The Birth of Bhishma – the Epitome of Unconditional Sacrifice

18 April 2024
7 mins read
Bhishma - a key character in the Mahabharata

What Happened in Indra’s Court

King Indra’s court was at its resplendent best. The floors and walls shone like mirrors reflecting light from the dazzling jewels and colourful garments worn by the gods, goddesses, and illustrious invitees of the human world gathered there.

The ceiling was the open, dark sky decorated with millions of stars twinkling merrily around the luminous moon both vying for attention with the floors and walls in beauty and splendour. King Indra’s throne was made of glittering gold and embellished with rubies, emeralds, pearls, and all sorts of precious and semi-precious stones. He was dressed in the best of silks and wore jewels that dazzled the eyes of onlookers.

He sat on a raised platform at the eastern end of his vast courtroom. The others were seated on smaller but elegantly decorated gold and silver thrones placed in two symmetrical rows on either side of the raised platform. The graceful and glorious Apsaras were performing a mesmerizing and magically alluring dance recital in the centre of the court.

Everyone present was engrossed in the magnificent dance recital; except  King Mahibushan and Ganga who had eyes only for each other. It was love at first sight. They were blind to everything and everyone around them. They were so engrossed in one other’s love-filled gaze that Ganga did not even notice her upper garment fly away in the wind and partially expose her bosom.

“Ganga!”

Startled out of her romantic reverie by the raspy, angry voice of her father, Lord Brahma, Ganga looked around to see everyone present had their heads bowed except King Mahibushan who was now looking at her father. The look in his eyes had changed from love to dread. Realizing her folly, Ganga quickly recovered her garment lying a few feet away and covered her bosom. Her contrite face hung in shame.

Her father’s eyes blazed in anger. He hurled a curse at her, “As your desire for a human being is deep, go and live among them.”

Aghast, Ganga pleaded with her father for mercy. She and King Mahibushan fell at his feet, apologized profusely and begged for forgiveness. He relented after a while and said, “Your curse will break when you are forced to reveal your true identity to the man you marry on earth.”

It was Ganga’s turn to be angry. She was angry at King Mahibushan for distracting her, She was angry at herself for losing control. And she was angry at her father for making such a big thing about a small oversight.

But she knew her rage-filled sadness was unproductive and she could not avoid the sentence. She dreaded living among weak and sad human beings.

******************************************

The Eight Vasus

The eight Vasus, important elemental gods of the heavenly world, hung their heads in shame.
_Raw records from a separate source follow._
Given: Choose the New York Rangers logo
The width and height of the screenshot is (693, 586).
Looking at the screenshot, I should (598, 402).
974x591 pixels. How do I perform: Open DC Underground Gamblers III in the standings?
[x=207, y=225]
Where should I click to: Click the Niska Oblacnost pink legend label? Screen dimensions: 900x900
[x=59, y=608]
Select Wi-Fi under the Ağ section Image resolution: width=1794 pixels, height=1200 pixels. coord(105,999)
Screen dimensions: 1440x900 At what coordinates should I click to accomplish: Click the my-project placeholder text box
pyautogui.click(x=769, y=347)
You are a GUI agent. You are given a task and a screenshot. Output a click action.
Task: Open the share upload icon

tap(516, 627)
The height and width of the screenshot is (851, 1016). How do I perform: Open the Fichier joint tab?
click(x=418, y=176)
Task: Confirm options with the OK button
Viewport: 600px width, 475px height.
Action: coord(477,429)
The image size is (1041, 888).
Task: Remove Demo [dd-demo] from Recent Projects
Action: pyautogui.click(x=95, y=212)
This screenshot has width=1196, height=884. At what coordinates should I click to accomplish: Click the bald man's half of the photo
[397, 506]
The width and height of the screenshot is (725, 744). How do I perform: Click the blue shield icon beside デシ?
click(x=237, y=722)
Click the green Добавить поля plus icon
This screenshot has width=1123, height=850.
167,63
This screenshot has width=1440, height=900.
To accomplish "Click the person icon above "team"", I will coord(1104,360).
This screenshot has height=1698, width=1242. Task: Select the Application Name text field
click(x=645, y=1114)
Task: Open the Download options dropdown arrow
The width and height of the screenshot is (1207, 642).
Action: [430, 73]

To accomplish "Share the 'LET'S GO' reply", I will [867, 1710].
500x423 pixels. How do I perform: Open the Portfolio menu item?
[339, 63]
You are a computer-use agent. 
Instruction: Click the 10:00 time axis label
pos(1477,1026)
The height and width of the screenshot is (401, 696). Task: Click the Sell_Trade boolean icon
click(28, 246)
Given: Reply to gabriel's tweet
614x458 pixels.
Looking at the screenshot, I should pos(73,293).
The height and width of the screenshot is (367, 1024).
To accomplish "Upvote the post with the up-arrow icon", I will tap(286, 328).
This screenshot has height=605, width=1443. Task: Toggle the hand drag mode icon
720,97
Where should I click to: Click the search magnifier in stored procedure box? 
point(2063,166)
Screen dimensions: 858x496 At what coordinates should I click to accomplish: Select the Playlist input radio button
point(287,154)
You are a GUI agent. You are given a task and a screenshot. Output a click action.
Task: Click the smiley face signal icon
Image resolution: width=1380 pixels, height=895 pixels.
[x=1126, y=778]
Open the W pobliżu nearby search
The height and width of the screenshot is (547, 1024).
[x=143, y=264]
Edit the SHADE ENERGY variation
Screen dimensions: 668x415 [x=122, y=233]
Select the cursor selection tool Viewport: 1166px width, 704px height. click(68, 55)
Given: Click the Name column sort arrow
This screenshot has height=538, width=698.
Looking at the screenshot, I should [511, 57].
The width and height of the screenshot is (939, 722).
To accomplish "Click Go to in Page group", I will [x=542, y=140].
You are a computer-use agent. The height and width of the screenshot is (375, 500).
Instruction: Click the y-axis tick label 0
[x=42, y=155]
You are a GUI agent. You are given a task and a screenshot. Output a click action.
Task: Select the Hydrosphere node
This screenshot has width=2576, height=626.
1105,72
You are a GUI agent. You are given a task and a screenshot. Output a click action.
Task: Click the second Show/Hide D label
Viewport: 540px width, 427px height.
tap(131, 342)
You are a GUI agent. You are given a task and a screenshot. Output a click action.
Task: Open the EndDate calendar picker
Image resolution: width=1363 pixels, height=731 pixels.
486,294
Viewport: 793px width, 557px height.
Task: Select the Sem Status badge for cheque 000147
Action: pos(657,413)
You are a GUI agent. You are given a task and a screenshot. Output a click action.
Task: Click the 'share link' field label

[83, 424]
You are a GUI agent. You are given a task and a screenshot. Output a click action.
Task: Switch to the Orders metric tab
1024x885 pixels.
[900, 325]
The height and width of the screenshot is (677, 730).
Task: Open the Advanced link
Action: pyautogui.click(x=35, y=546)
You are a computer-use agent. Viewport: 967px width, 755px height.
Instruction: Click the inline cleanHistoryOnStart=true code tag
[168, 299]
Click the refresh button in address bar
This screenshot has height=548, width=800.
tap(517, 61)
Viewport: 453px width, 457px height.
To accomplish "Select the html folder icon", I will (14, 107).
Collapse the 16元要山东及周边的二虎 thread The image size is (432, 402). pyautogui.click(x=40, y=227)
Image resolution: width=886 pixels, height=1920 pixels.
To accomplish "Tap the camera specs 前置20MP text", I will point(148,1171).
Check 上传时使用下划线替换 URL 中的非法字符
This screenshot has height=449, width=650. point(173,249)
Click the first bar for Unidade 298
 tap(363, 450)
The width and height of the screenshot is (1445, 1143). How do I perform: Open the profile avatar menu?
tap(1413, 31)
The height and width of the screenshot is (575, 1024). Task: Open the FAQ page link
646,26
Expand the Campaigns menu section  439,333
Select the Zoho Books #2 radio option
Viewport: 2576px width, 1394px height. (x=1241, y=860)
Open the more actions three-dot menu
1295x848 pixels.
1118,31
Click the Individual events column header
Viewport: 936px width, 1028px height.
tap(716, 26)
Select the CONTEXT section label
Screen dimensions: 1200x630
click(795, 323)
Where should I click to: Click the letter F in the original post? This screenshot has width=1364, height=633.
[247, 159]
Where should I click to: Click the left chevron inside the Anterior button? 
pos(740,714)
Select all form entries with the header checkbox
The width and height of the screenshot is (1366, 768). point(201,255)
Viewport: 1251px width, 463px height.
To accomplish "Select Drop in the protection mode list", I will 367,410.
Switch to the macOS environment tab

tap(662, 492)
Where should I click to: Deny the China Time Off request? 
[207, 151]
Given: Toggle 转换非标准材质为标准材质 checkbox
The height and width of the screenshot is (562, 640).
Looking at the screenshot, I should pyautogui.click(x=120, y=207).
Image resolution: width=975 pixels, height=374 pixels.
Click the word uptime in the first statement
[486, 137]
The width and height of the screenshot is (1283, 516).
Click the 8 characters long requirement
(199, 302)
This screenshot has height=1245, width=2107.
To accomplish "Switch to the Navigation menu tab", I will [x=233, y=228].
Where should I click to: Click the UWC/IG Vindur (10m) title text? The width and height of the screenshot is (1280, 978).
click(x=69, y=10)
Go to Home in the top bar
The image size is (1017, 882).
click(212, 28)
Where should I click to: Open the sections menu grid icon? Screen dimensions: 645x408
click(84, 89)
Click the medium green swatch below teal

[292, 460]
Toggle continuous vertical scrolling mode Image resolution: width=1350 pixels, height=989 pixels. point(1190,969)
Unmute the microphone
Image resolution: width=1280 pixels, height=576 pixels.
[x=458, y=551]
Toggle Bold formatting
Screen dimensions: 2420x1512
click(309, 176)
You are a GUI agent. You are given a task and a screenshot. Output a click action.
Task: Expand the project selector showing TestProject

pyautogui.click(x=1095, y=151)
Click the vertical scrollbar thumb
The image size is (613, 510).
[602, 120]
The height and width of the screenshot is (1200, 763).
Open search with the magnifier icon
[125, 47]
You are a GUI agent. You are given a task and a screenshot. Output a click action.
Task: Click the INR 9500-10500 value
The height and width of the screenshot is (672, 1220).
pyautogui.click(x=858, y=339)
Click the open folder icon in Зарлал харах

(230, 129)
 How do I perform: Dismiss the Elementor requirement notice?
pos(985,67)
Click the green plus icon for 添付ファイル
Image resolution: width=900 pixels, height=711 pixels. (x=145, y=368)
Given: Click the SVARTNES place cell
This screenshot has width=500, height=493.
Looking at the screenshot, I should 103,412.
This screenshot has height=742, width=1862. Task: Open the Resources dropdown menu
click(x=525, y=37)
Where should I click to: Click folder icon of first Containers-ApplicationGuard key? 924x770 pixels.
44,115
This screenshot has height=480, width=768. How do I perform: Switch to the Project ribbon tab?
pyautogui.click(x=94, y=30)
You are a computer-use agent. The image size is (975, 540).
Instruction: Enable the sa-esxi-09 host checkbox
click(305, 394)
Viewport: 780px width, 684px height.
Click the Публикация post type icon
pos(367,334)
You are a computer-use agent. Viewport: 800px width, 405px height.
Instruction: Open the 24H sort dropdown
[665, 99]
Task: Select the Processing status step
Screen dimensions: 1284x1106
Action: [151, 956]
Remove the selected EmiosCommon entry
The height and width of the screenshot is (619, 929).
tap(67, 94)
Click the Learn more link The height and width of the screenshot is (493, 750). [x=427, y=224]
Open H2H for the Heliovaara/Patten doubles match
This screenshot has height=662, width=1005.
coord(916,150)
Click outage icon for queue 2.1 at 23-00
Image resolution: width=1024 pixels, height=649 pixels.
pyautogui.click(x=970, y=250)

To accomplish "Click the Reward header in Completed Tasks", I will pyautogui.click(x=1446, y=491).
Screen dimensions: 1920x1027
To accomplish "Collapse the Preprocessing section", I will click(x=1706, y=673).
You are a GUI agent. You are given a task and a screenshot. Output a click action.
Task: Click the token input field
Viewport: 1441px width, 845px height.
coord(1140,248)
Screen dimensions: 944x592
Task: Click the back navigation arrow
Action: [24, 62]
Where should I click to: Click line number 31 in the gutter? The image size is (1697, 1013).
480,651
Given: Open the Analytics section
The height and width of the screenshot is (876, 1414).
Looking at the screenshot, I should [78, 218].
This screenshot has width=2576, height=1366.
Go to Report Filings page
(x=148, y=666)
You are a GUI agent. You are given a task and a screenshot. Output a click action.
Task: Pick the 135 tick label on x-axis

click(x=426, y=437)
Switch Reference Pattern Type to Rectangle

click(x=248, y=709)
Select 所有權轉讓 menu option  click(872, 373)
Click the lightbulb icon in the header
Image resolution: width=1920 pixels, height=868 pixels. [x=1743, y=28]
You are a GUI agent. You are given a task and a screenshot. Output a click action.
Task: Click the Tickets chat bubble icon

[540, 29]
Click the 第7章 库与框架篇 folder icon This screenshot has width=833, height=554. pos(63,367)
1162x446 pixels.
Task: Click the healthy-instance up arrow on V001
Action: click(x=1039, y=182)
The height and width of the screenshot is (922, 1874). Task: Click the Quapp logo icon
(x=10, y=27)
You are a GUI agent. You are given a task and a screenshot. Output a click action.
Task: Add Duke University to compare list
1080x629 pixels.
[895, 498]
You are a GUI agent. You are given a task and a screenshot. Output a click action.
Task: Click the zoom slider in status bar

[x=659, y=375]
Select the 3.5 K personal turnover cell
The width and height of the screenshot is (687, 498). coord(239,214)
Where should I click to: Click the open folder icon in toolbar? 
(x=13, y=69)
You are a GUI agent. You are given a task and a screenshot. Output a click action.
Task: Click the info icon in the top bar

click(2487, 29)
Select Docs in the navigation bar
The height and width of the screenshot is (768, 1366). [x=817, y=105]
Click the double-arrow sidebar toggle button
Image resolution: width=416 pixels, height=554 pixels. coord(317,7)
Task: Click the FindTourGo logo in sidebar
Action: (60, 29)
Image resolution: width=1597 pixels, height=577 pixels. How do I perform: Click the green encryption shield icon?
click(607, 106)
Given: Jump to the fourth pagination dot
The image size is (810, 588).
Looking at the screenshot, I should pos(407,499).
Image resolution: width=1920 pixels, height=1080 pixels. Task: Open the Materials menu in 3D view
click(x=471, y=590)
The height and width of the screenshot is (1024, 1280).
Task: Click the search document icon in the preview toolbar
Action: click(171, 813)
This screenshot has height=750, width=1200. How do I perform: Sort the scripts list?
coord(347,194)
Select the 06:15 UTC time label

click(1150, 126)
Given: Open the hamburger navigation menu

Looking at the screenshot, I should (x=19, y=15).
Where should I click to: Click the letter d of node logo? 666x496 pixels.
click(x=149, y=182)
Collectively known as Ashta Vasus, they held a place of pride in the heavens. And yet, they had behaved immaturely and had rightfully earned the curse of Sage Vasistha.

The youngest Vasu, Prabhasa, the elemental god of the Nakshatras, spoke up, his eyes filled with remorseful tears, “Oh Mighty Goddess! I plead on behalf of myself and my seven elder brothers. Free us from Sage Vasishtha’s curse.”

“We have learned our lesson well. It was my fault to have given heed to my wife’s naive desire to capture the revered rishi’s sacred cow, Kamadhenu. My brothers only helped me out of their love for me. We deserve to pay the price of his holy wrath.  The rishi has sentenced us to earth. Allow us to be born as your children and release us immediately after our birth.”

Ganga agreed to carry the eight brothers in her womb and help them complete the curse. Moreover, this task gave her a sense of purpose for her earthly mission.

************************************

Ganga and Shantanu

Ganga emerged as a beautiful woman out of the waters she controlled. Droplets of crystal clear water joined together from the middle of the gently flowing river. As the droplets moved towards the bank, they slowly took the shape of a lady. By the time, the stream of droplets reached the bank, they were fully transformed into a gorgeous woman. It was time for her earthly sentence to start.

She hid behind the thick bushes waiting for him to show up at the river bank for his morning ablutions.  Ganga inhaled sharply as she caught a glimpse of his handsome face and beautifully toned body that showed off rippling muscles at all the right places. The power and strength of his physique the sound of the roaring river ahead. Ganga’s memory of seeing this man in his previous birth was fresh even today.

King Mahibushan was reborn as King Shantanu, the 12th king in the Kuru Clan which started with the illustrious Bharata after whom our country is named. Looking at King Shantanu seemed to dent her desire to return to her heavenly abode. Putting aside these thoughts, she set forth to keep her promise.

She came out from the shadows and walked gracefully towards King Shantanu. As expected, Shantanu was mesmerized by her stunning beauty. They passed each other without exchanging a word. But she knew the spark of desire was lit. Every morning for the next couple of days, they walked past each other, and each time the desire in Shantanu’s heart for her increased steadily.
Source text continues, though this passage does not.